▸ **Exercise tasks**
A) Answer these questions from the Jetstream deployment guide, one per line:
(i) How much GPU memory does the g3.xl flavor provide?
(ii) What size and name does the guide give for the storage volume created in Exosphere?
(iii) Which port does the llama-cpp-python server listen on?
B) In the Jetstream deployment guide, rewrite the passage from "Deploying large language" to "the upstream documentation.", swapping "instance" for "VM".

▸ **Text block**
[Start of Attachment]

Deploying large language models on Jetstream is getting easier thanks to the official Jetstream LLM guide. Here I follow that walkthrough but scale the hardware and model so we can run something far more capable than the defaults.
Instead of the suggested g3.medium
instance, spin up a g3.xl
virtual machine. This flavor maps to an entire NVIDIA A100 with 40 GB of GPU memory, which comfortably fits the Meta-Llama-3.1-70B-Instruct-GGUF
checkpoint. The steps below highlight the few adjustments needed to provision the larger VM and load the bigger model; everything else matches the upstream documentation.
The quantized 70B weights weigh in at about 37 GB, so reserve enough storage. From Exosphere create a 100 GB volume named llmstorage
, attach it to the instance, and confirm it shows up under /media/volume/llmstorage/
. Keeping the model files on that volume makes it easy to swap or resize later. From your home directory point ~/models
at the mounted volume so every tool reads and writes there:
ln -s /media/volume/llmstorage/ ~/models
Pull the quantized weights to the VM using the huggingface-cli
utility so they live on the attached volume and are ready for serving:
huggingface-cli download \
\
bartowski/Meta-Llama-3.1-70B-Instruct-GGUF \
Meta-Llama-3.1-70B-Instruct-Q3_K_L.gguf --local-dir ~/models \
--local-dir-use-symlinks False
With the model staged locally, start the llama-cpp-python
server in chat mode so clients can reach it over HTTP. The command below assumes the default Jetstream username (exouser
) and keeps everything on GPU for maximum throughput:
python -m llama_cpp.server \
--model /home/exouser/models/Meta-Llama-3.1-70B-Instruct-Q3_K_L.gguf \
--chat_format llama-3 \
--n_ctx 4096 \
--n_gpu_layers -1 \
--n_batch 128 \
--n_threads 16 \
--port 8000
To make the services persistent, export the configuration values and use this one-liner to register both the model server and Open WebUI with systemd
:
MODEL=/home/exouser/models/Meta-Llama-3.1-70B-Instruct-Q3_K_L.gguf \
N_CTX=4096 \
USER=exouser \
NVHPC_MOD=nvhpc/24.7/nvhpc \
sudo tee /etc/systemd/system/llama.service >/dev/null <<'EOF' && \
sudo tee /etc/systemd/system/webui.service >/dev/null <<'EOF2' && \
sudo systemctl daemon-reload && \
sudo systemctl enable --now llama webui
[Unit]
Description=Llama.cpp OpenAI-compatible server
After=network.target
[Service]
User=$USER
Group=$USER
WorkingDirectory=/home/$USER
ExecStart=/bin/bash -lc "module load $NVHPC_MOD miniforge && conda run -n llama python -m llama_cpp.server --model $MODEL --chat_format llama-3 --n_ctx $N_CTX --n_batch 128 --n_gpu_layers -1 --n_threads 16 --port 8000"

[End of Attachment]

▸ **Dataset extract**
[Start of Attachment]

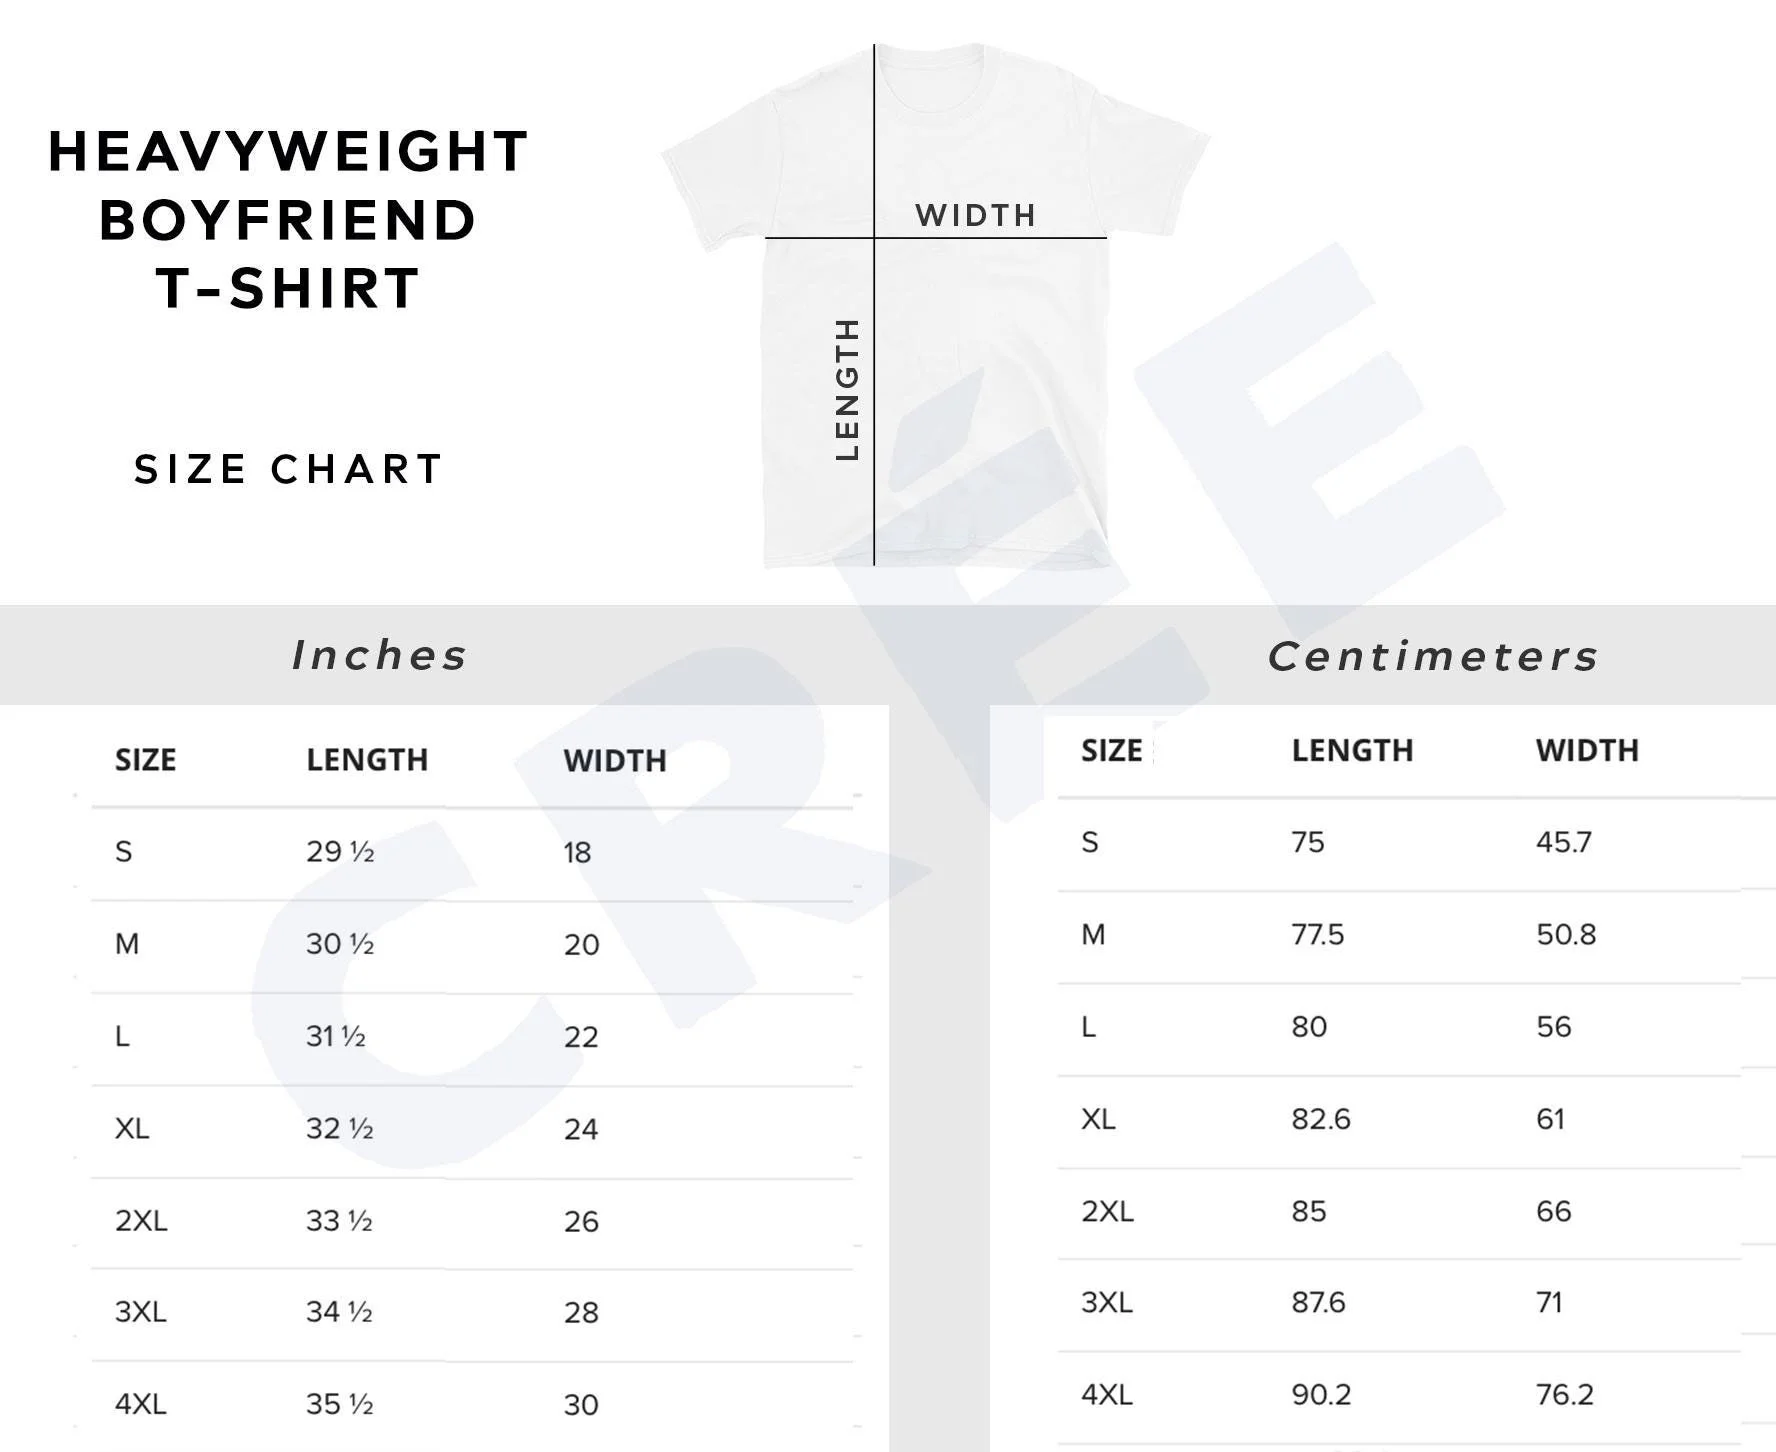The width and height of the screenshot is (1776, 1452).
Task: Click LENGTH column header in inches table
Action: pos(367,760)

[End of Attachment]
[Start of Attachment]

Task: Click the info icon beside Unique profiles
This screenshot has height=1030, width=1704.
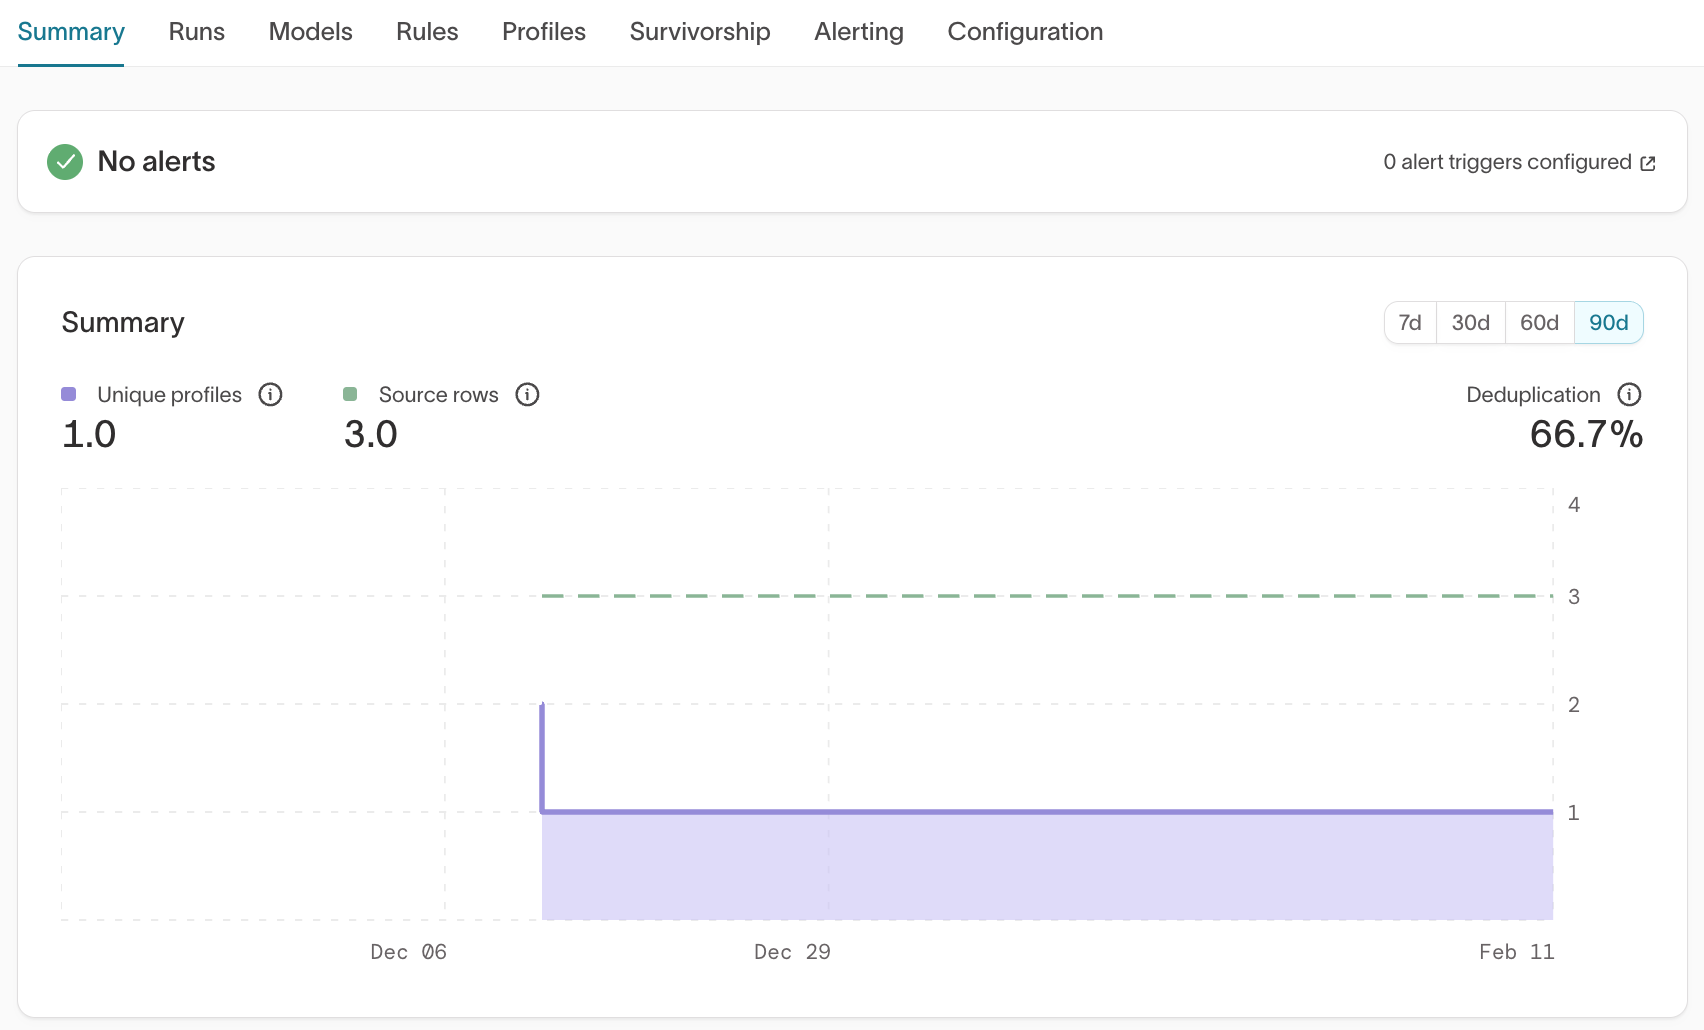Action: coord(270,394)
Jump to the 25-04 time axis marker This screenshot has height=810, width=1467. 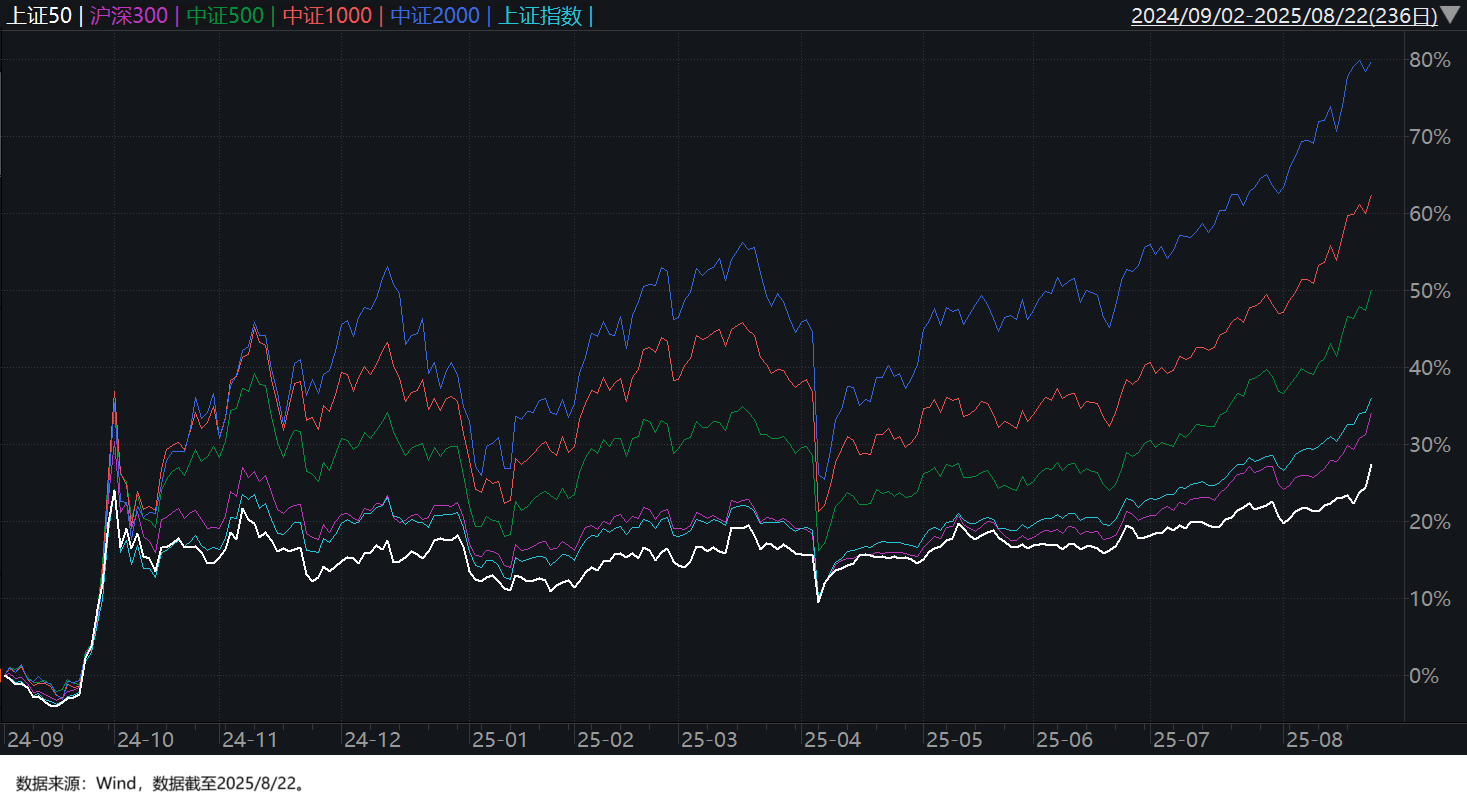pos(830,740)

[End of Attachment]

▸ **Answers given**
A)
(i) 40 GB
(ii) 100 GB, named llmstorage
(iii) 8000

B)
Deploying large language models on Jetstream is getting easier thanks to the official Jetstream LLM guide. Here I follow that walkthrough but scale the hardware and model so we can run something far more capable than the defaults.
Instead of the suggested g3.medium
VM, spin up a g3.xl
virtual machine. This flavor maps to an entire NVIDIA A100 with 40 GB of GPU memory, which comfortably fits the Meta-Llama-3.1-70B-Instruct-GGUF
checkpoint. The steps below highlight the few adjustments needed to provision the larger VM and load the bigger model; everything else matches the upstream documentation.